Problem
A GPU-enabled instance does not seem to be able to use the device. The driver does not seem to be running. and when running "nvidia-smi" you get an error such as:
$> nvidia-smi NVIDIA-SMI has failed because it couldn't communicate with the NVIDIA driver. Make sure that the latest NVIDIA driver is installed and running.
This usually happens after an update of the Operating System kernel, and requires a rebuild of the NVIDIA driver to be compatible with the new kernel.
Solution
Using the morpheus web portal:
- Navigate to the instance showing the problems.
- Click on ACTIONS - Run Workflow.
- Pick "Nvidia driver refresh" and click EXECUTE.
- Morpheus will show the progress of this operation, and after a few moments, the GPUs should be available again.
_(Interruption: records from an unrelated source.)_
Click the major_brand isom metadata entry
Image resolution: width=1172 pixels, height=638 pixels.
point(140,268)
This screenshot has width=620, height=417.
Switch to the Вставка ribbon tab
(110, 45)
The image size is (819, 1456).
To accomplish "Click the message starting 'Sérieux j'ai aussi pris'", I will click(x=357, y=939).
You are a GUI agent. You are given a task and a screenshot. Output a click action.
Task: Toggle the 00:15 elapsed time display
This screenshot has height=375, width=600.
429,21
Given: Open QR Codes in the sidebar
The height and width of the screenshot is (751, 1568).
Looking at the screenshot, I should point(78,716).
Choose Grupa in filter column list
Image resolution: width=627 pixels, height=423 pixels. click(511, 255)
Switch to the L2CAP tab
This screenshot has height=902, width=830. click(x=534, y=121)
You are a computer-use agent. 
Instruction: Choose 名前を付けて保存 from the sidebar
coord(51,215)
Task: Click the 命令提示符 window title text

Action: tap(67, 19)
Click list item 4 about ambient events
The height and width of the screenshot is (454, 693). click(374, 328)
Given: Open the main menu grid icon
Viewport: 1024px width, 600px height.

Once your instance is running, you can check wether your instance can see the GPU with:
$> nvidia-smi Tue Nov 17 15:20:38 2020 +-----------------------------------------------------------------------------+ | NVIDIA-SMI 440.87 Driver Version: 440.87 CUDA Version: 10.2 | |-------------------------------+----------------------+----------------------+ | GPU Name Persistence-M| Bus-Id Disp.A | Volatile Uncorr. ECC | | Fan Temp Perf Pwr:Usage/Cap| Memory-Usage | GPU-Util Compute M. | |===============================+======================+======================| | 0 GRID V100-4C On | 00000000:00:05.0 Off | 0 | | N/A N/A P0 N/A / N/A | 304MiB / 4096MiB | 0% Default | +-------------------------------+----------------------+----------------------+ +-----------------------------------------------------------------------------+ | Processes: GPU Memory | | GPU PID Type Process name Usage | |=============================================================================| | No running processes found | +-----------------------------------------------------------------------------+